| BellB12 distribution {ActuarialM} | R Documentation |
Computes the value at risk and expected shortfall based on the Bell Burr-12 (BellB12) distribution. The CDF of the Bell G family is as follows:
H(x)=\frac{1-\exp\left[-e^{\lambda}\left(1-e^{-\lambda K(x)}\right)\right]}{1-\exp\Bigl(1-e^{\lambda}\Bigr)};\qquad\lambda>0,
where K(x) represents the baseline Burr-12 CDF, it is given by
K\left(x\right)=1-\left[1+\left(\frac{x}{a}\right)^{b}\right]^{-k};\qquad a,b,k>0.
By setting K(x) in the above Equation, yields the CDF of the BellB12 distribution. The following expression can be used to calculate the VaR:
VaR_{p}(X)=a\left(\left[\left(\frac{1}{\lambda}\left[\ln\left(\left[\ln\left(1-p\left[1-\exp\Bigl(1-e^{\lambda}\Bigr)\right]\right)\right]+e^{\lambda}\right)\right]\right)\right]^{-1/k}-1\right)^{1/b},
where p \in (0,1).

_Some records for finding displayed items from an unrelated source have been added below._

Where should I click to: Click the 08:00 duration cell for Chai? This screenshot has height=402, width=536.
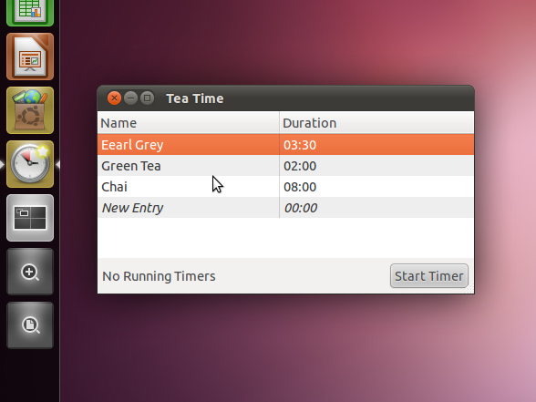pyautogui.click(x=300, y=187)
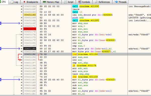Click the Threads tab icon

click(x=116, y=2)
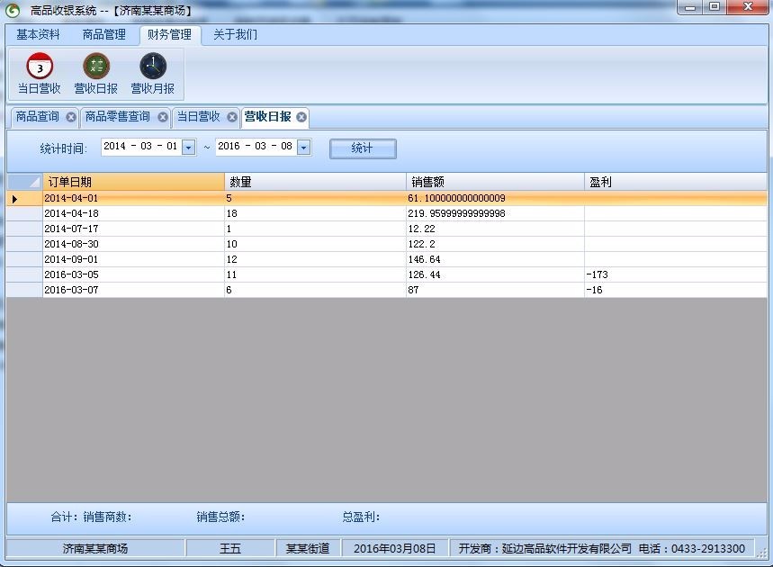
Task: Switch to the 商品查询 document tab
Action: click(38, 117)
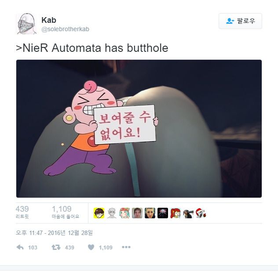Follow Kab with the 팔로우 button
This screenshot has width=278, height=271.
pos(240,21)
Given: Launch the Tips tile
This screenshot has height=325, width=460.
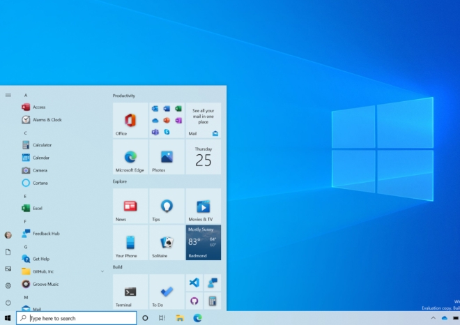Looking at the screenshot, I should [167, 206].
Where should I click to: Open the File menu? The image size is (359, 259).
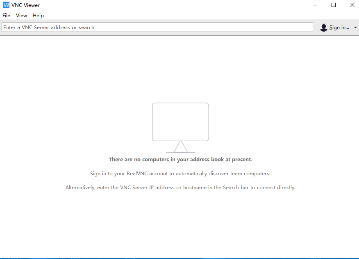coord(6,16)
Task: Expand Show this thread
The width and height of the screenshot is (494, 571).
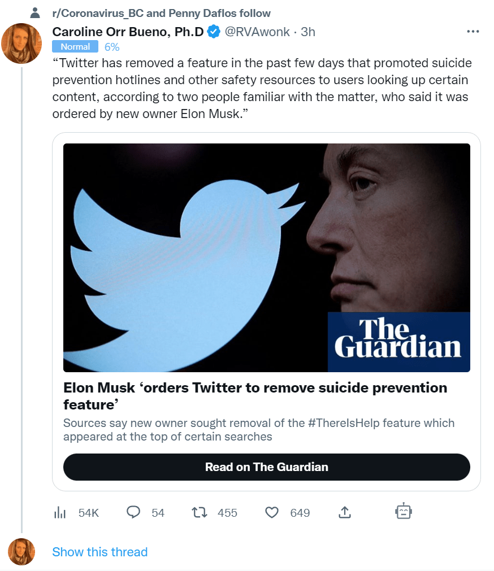Action: coord(99,552)
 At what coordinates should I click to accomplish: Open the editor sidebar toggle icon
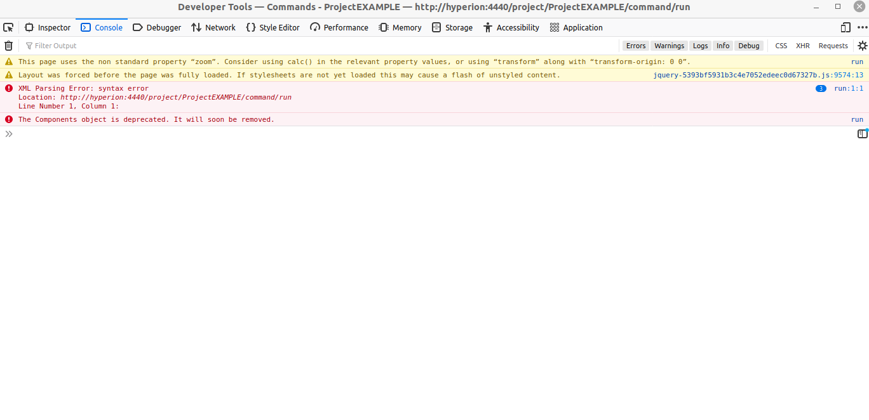(861, 133)
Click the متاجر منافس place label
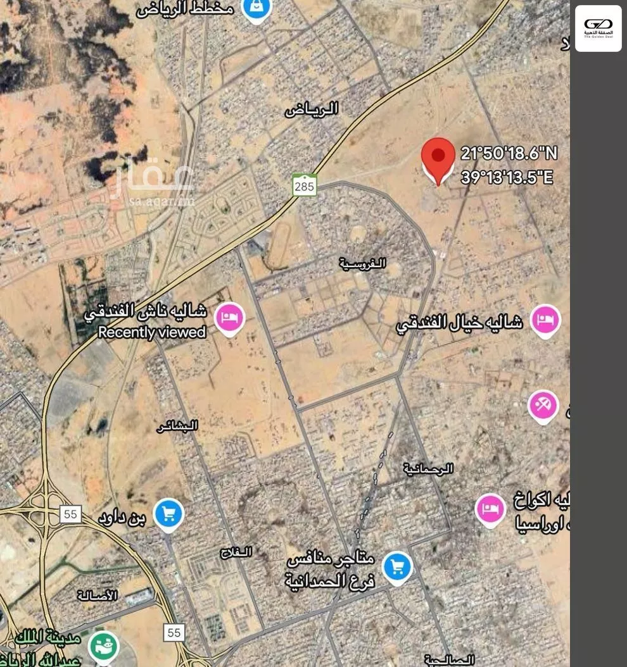This screenshot has height=667, width=627. 331,559
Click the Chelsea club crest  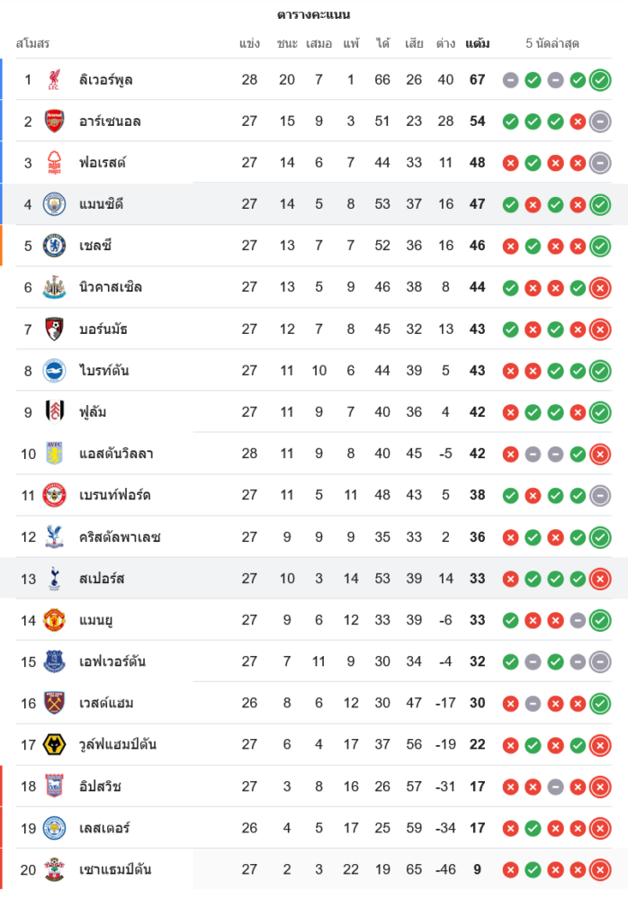tap(54, 246)
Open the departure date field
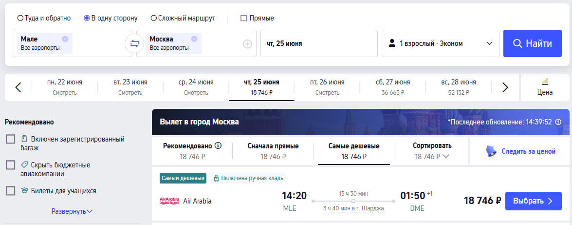Viewport: 572px width, 225px height. click(x=319, y=43)
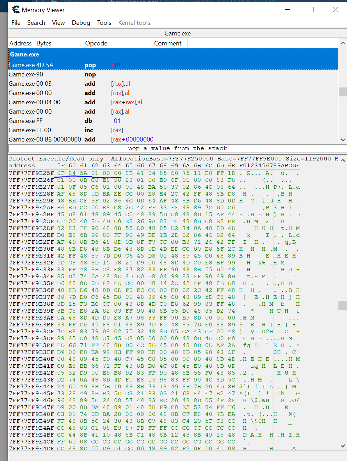Screen dimensions: 347x461
Task: Open the Tools menu
Action: 104,23
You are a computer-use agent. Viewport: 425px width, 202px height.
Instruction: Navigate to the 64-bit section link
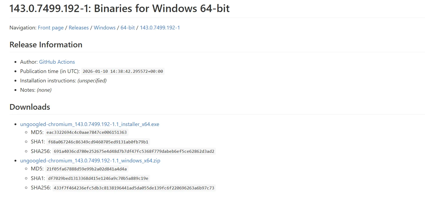click(128, 28)
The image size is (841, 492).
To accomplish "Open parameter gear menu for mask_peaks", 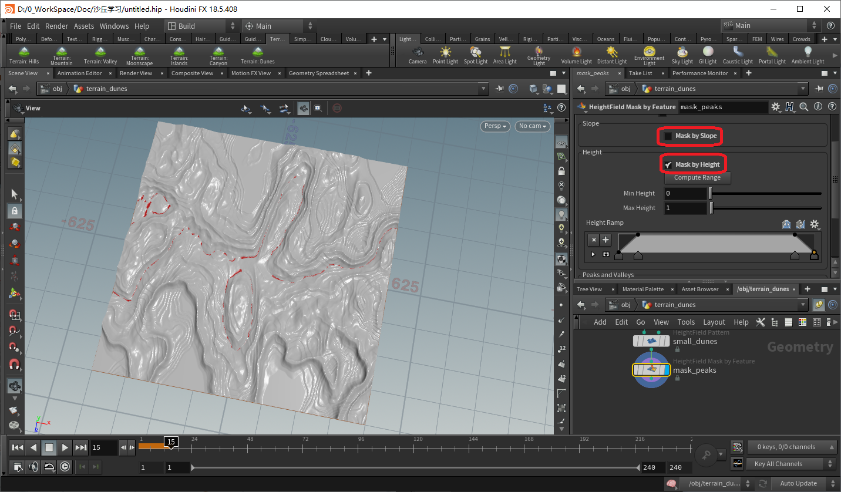I will tap(776, 107).
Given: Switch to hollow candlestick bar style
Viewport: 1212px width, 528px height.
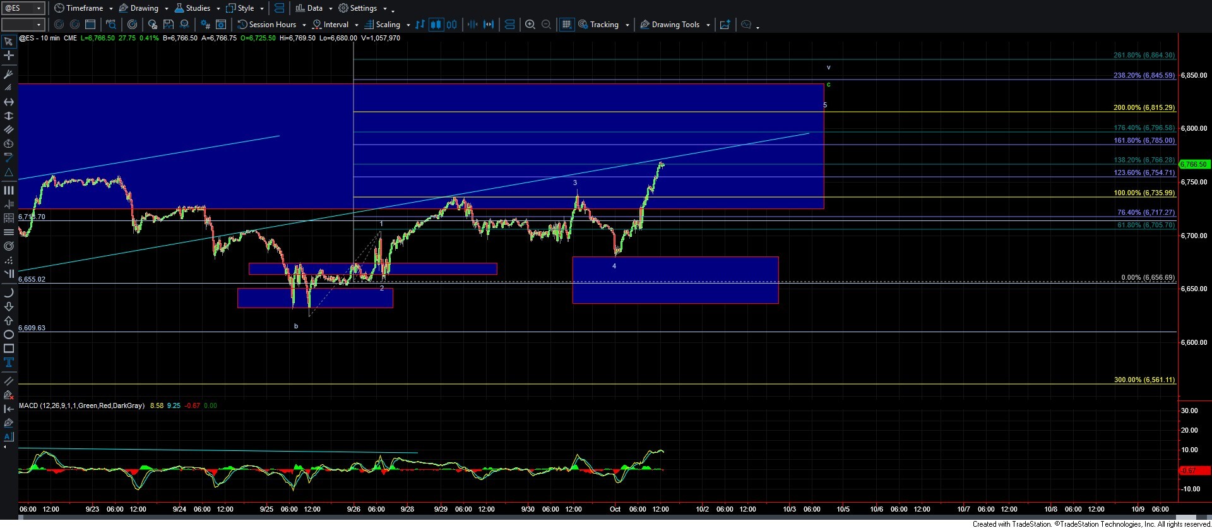Looking at the screenshot, I should (452, 25).
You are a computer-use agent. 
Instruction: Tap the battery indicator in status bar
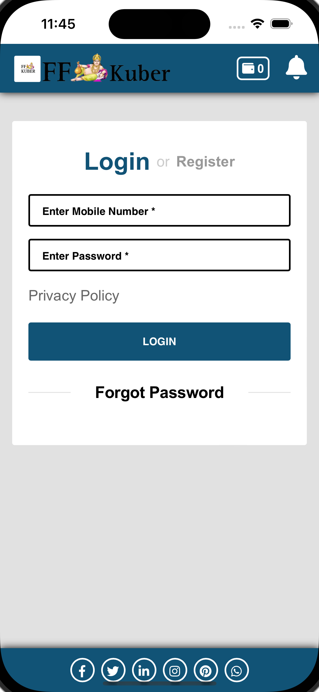point(281,24)
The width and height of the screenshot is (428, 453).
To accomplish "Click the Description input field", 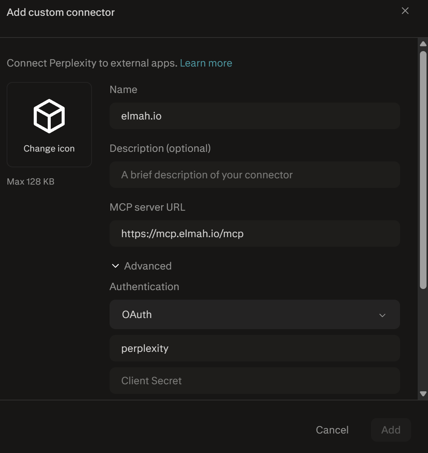I will coord(254,175).
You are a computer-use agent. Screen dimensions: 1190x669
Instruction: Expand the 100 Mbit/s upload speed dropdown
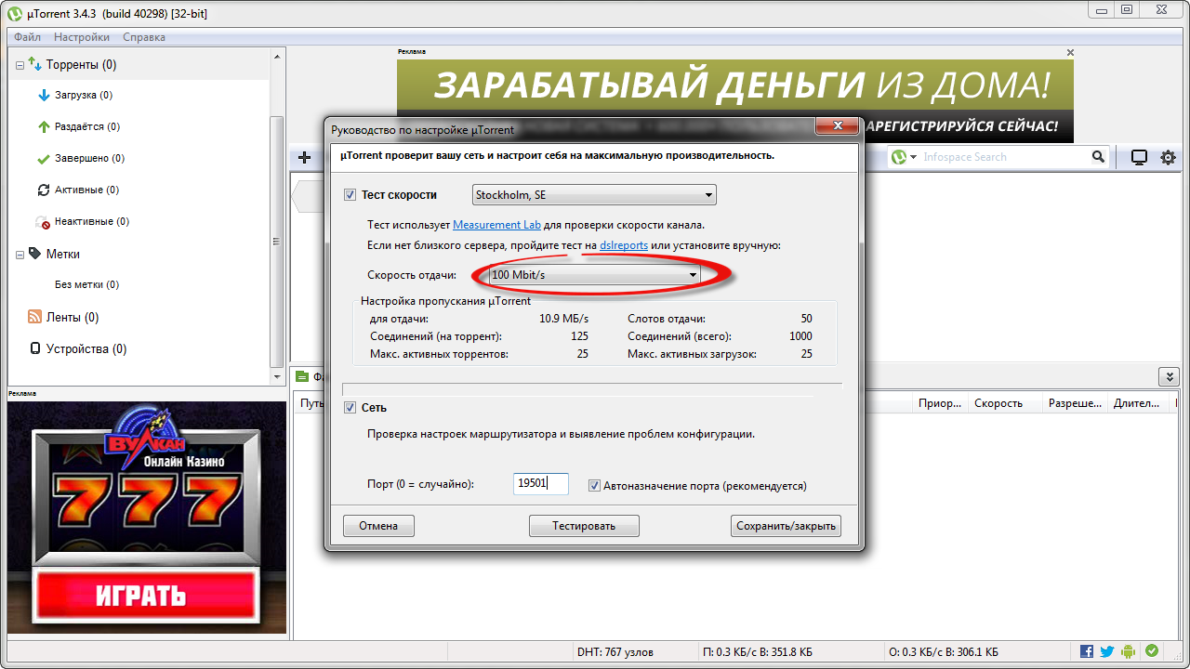595,275
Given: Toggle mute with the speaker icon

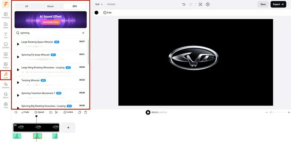Looking at the screenshot, I should (16, 112).
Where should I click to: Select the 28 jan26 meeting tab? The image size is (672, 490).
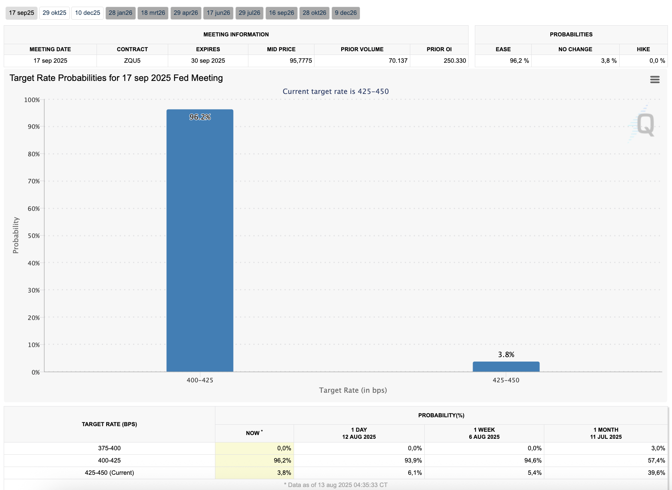[x=120, y=13]
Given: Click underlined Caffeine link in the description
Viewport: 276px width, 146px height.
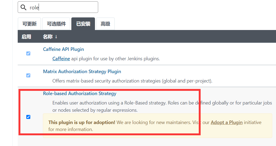Looking at the screenshot, I should (x=61, y=58).
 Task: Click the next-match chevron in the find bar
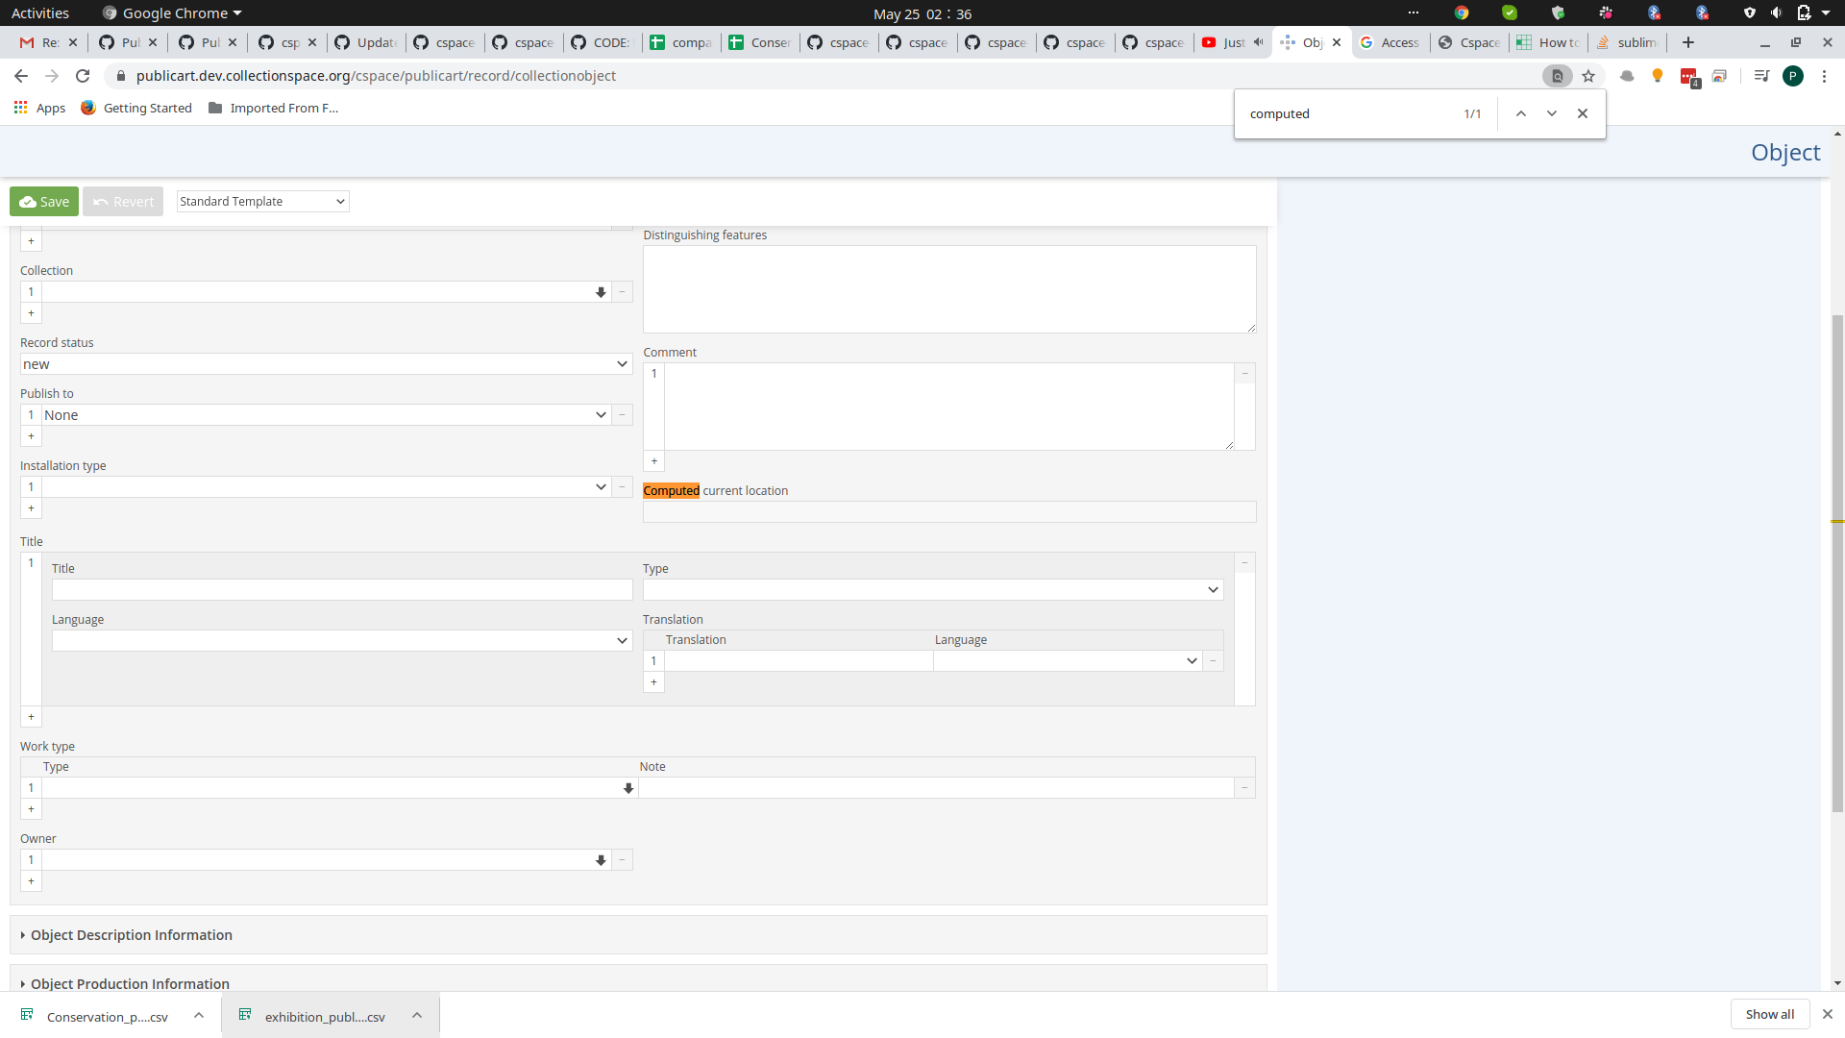click(1551, 113)
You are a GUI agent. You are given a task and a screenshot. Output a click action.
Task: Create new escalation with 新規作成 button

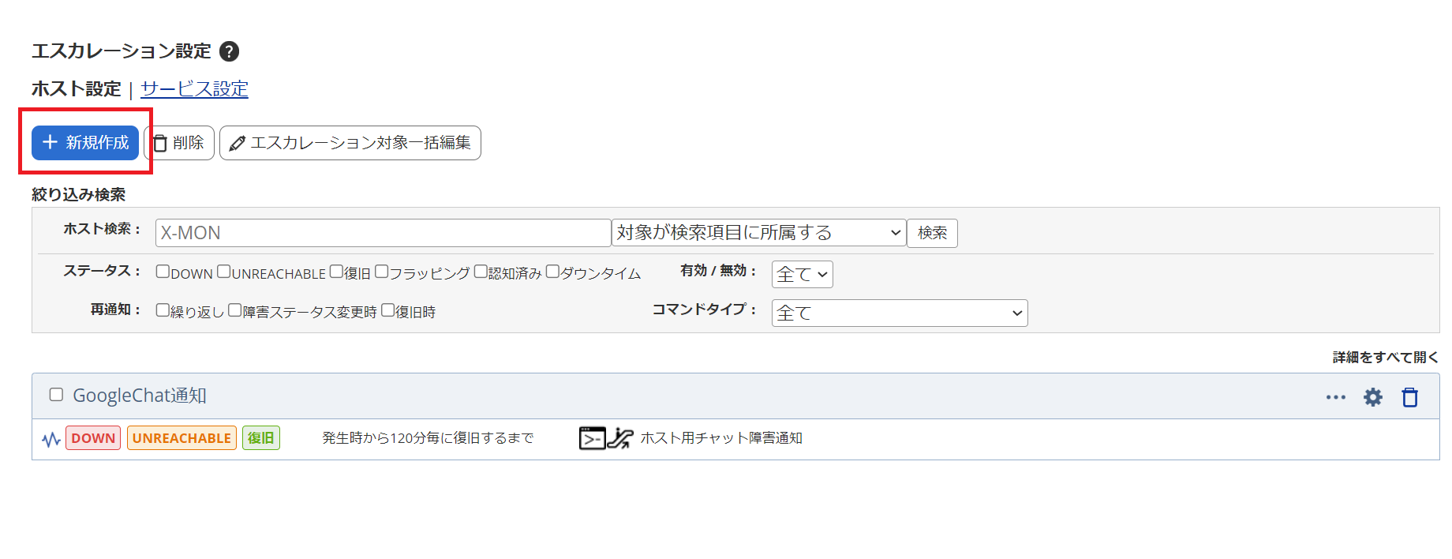[x=85, y=143]
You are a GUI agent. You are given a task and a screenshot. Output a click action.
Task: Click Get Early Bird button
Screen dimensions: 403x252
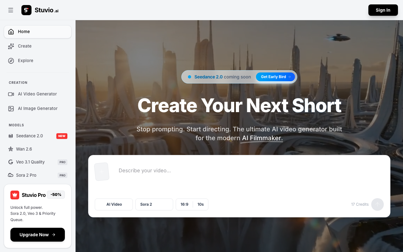click(275, 77)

The ES can be computed from the following expression:
ES_{p}(X)=\frac{a}{p}\intop_{0}^{p}\left(\left[\left(\frac{1}{\lambda}\left[\ln\left(\left[\ln\left(1-z\left[1-\exp\Bigl(1-e^{\lambda}\Bigr)\right]\right)\right]+e^{\lambda}\right)\right]\right)\right]^{-1/k}-1\right)^{1/b}dz.
vBellB12(p, a, b, k, lambda, log.p = FALSE, lower.tail = TRUE)
eBellB12(p, a, b, k, lambda)
p |
A vector of probablities |
lambda |
The strictly positive parameter of the Bell G family ( |
a |
The strictly positive scale parameter of the baseline Burr-12 distribution ( |
b |
The strictly positive shape parameter of the baseline Burr-12 distribution ( |
k |
The strictly positive shape parameter of the baseline Burr-12 distribution ( |
lower.tail |
if FALSE then 1-H(x) are returned and quantiles are computed for 1-p. |
log.p |
if TRUE then log(H(x)) are returned and quantiles are computed for exp(p). |
The functions allow to compute the value at risk and the expected shortfall of the BellB12 distribution.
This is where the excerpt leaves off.